As submitted by Carol and Rick Cloutier for Epicurious.com’s Favorite Mother’s Day Recipe Contest.
This is a surprisingly-light version of breakfast hash but is more of a hearty soup than a skillet dish. The first time I fed this to my Mother as a “breakfast-in-bed” surprise on Mother’s Day, she begged for seconds.
Makes 4 servings; can be doubled.

  • 2 tablespoons olive oil

  • 3 cloves garlic

  • 6 small red potatoes

  • ½ pound smoked link sausage (1 link)

  • ½ pound smoked ham

  • 2 cups beef bouillon

  • ½ teaspoon red pepper

  • 1 tablespoon thyme

  • 4 eggs

  • 4 slices of ciabatta bread

  • Heat oil in large skillet on medium-low heat. Peel and chop the garlic and add to the pan. Sauté about 2 minutes.
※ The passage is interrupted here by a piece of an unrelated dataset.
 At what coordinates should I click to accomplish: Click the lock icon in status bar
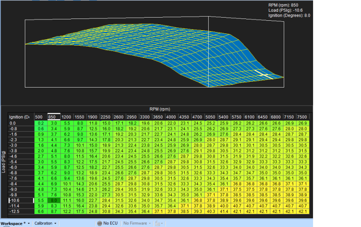pyautogui.click(x=157, y=223)
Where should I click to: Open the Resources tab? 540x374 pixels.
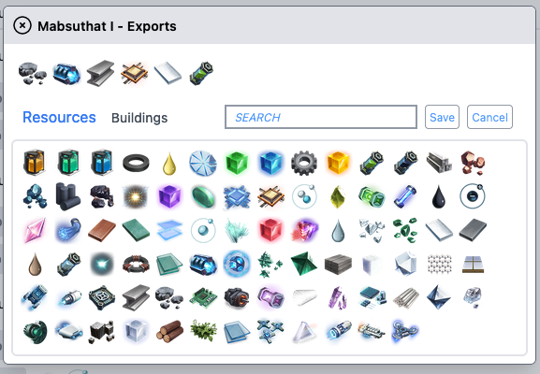pos(59,117)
Chop the potatoes into quarters and add to the garlic. Turn up the heat to medium and cook the potatoes and garlic for about 5 minutes.

  • Chop the sausage and ham and add to skillet. Cook another 5 minutes. Pour in the boullion and season with red pepper and thyme. Allow the broth mixture to simmer about 5 minutes. Carefully crack the eggs into the broth mixture and cover. The eggs will poach in the liquid in about 3 to 4 minutes.

  • Meanwhile, toast the bread.

  • To serve, remove the poached eggs with a slotted spoon and place each egg on a piece of toast. Spoon the stew mixture into soup bowls and top with each with the egg on the toast.